■ GIVEN EXERCISE 1
Answer these questions using the passage on the Viterbi Algorithm:
(a) In POS tagging, what are the hidden states?
(b) What do emission probabilities provide?
(c) What does the backward step do?
■ GIVEN EXERCISE 2
From the passage on the Viterbi Algorithm, extract everything from "start_p : list" down to "its corresponding probability.", copied word for word.
■ GIVEN EXERCISE 3
Continue the passage on the Viterbi Algorithm from the point where it stops.

____ TEXT TO READ

The Viterbi Algorithm is a dynamic programming algorithm for finding the most likely sequence of hidden states, in the case of POS tagging, the hidden states are the parts of speech (POS). The algorithm requires two main inputs, which are typically expressed in matrix form:

- **Transition probabilities**, which provide the likelihood of moving from one hidden state to another.
- **Emission probabilities**, which provide the likelihood of an observed value given a specific hidden state.

The Viterbi Algorithm uses these probabilities to compute the most likely sequence of hidden states that lead to the observed data.

The algorithm essentially consists of two steps, a forward step (or recursion) and a backward step (or backtrace).

1. **Forward step**: It goes through the sequence from start to end, storing at each position the maximum probability of each state and the state that preceded it.
2. **Backward step**: It backtracks from the end of the sequence to the beginning using the stored information to find the most probable path.

Below is an implementation of the Viterbi Algorithm in Python:


In [3]:
import numpy as np

def viterbi(words, tags, start_p, trans_p, emit_p):
    """
    Parameters:
    words : list of observations (e.g., words)
    tags : list of tags (e.g., POS tags)
    start_p : list of start probabilities (prior)
    trans_p : transition probability matrix
    emit_p : emission probability matrix

    Return:
    The best path with its corresponding probability.
    """

    # Initialization
    # List of Viterby variables
    V = [{}]
    # Dictionary of backward pointers.
    # The key in this dictionary is the state, and the value is the optimal path leading to this state.
    path = {}

    # Step 1. Initial probability = start probability x emission probability
    for tag in tags:
        V[0][tag] = start_p[tag] * emit_p[tag][words[0]]
        path[tag] = [tag]

    # Step 2. Forward
    for m in range(1, len(words)):
        V.append({})
        newpath = {}

        for tag in tags:
            # Maximum transition probability x corresponding emission probability
            (prob, state) = max(( V[m-1][y0] * trans_p[y0][tag] * emit_p[tag][words[m]], y0)
                                  for y0 in tags)

________
____ GIVEN DATA

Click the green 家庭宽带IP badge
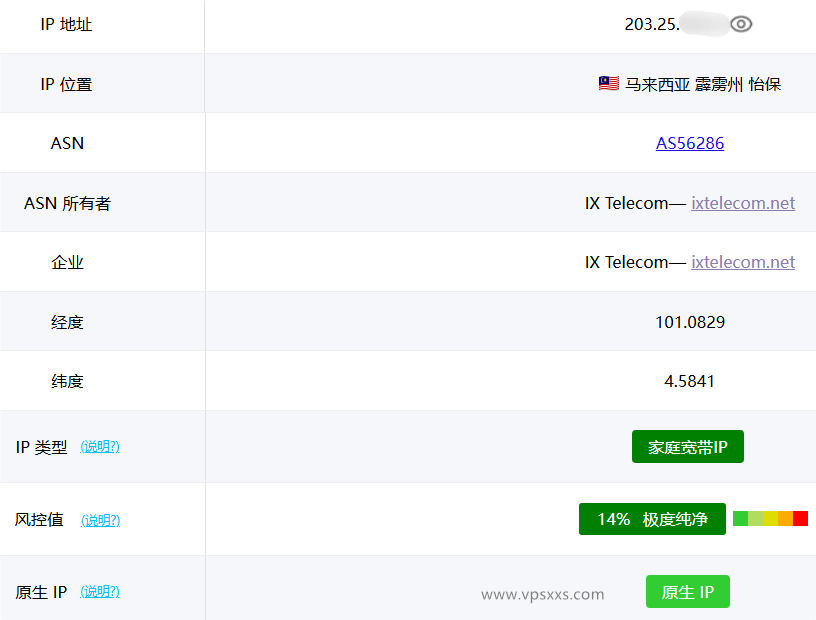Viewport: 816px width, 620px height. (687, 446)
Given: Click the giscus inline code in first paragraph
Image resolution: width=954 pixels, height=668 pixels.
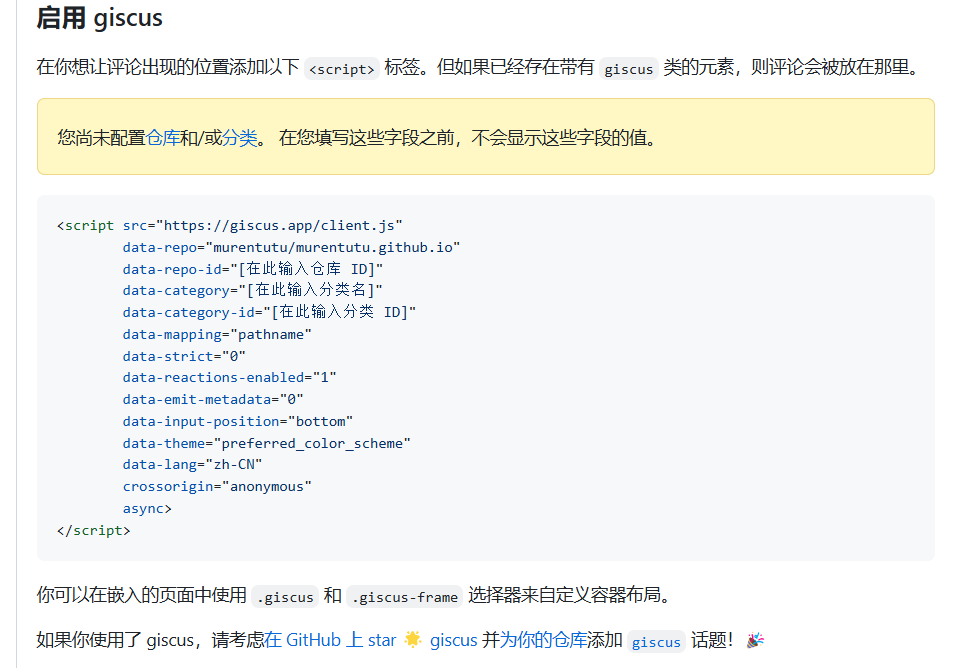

________

■ ANSWER 1
(a) The parts of speech (POS).
(b) The likelihood of an observed value given a specific hidden state.
(c) It backtracks from the end of the sequence to the beginning, using the stored information to find the most probable path.

■ ANSWER 2
start_p : list of start probabilities (prior)
    trans_p : transition probability matrix
    emit_p : emission probability matrix

    Return:
    The best path with its corresponding probability.

■ ANSWER 3
            V[m][tag] = prob
            # Store the path
            newpath[tag] = path[state] + [tag]

        path = newpath

    # Step 3. Maximum probability for final state
    (prob, state) = max((V[m][tag], tag) for tag in tags)

    # Step 4. Backward step (find the most probable path)
    return (prob, path[state])


In the above code, obs represents the observed states (e.g., words in a sentence), states are the hidden states (e.g., POS tags), start_p are the start probabilities (the probability of a tag appearing at the beginning of a sentence), trans_p are the transition probabilities (the probability of moving from one tag to another), and emit_p are the emission probabilities (the probability of a word given a tag).

The algorithm then proceeds through the observed data, calculating the maximum probability for each state at each step, and maintaining a record of the path that led to that state. Finally, it returns the path with the maximum probability.


In [4]:
# Example inputs
words = ['they', 'can', 'fish']
tags = ['noun', 'verb']
start_p = {'noun': 0.5, 'verb': 0.5}
trans_p = {
    'noun': {'noun': 0.3, 'verb': 0.7},
    'verb': {'noun': 0.4, 'verb': 0.6},
}
emit_p = {
    'noun': {'they': 0.5, 'can': 0.4, 'fish': 0.1},
    'verb': {'they': 0.1, 'can': 0.3, 'fish': 0.6},
}

# Test the Viterbi algorithm
prob, path = viterbi(words, tags, start_p, trans_p, emit_p)

# Print the result
print("Most probable path:", path)
print("Probability:", prob)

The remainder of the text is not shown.